Scan the entries for lines with the word "will" and copy those lines.

Segment Open

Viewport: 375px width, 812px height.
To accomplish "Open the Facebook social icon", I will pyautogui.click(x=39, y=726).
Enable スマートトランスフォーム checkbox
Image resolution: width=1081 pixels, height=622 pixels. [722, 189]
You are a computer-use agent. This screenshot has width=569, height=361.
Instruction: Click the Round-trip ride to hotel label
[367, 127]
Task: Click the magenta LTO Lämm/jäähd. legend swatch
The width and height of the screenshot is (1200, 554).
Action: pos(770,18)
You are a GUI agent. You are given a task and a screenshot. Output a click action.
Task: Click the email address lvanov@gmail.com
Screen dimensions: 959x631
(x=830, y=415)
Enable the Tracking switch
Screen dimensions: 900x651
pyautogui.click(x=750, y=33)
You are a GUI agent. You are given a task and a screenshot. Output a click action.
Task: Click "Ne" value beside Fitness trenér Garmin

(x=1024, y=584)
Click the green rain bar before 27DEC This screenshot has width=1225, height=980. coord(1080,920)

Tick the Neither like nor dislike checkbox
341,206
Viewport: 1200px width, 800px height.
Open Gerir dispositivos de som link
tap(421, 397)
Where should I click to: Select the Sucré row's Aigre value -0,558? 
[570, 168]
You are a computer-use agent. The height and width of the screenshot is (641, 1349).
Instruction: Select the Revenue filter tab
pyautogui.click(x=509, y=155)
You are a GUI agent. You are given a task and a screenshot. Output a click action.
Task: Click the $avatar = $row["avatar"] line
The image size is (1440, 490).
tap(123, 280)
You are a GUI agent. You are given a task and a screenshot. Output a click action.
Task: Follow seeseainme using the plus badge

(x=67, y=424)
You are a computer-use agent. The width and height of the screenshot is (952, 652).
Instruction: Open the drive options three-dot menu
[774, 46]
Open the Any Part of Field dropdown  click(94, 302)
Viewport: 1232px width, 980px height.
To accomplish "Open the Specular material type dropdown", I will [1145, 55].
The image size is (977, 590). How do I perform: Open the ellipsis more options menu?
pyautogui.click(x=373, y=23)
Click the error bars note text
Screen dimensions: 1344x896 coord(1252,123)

Segment Closed

-- YOUR RESPONSE --
To accomplish "Open the Facebook social icon", I will pyautogui.click(x=39, y=726).
To accomplish "Open the Specular material type dropdown", I will [1145, 55].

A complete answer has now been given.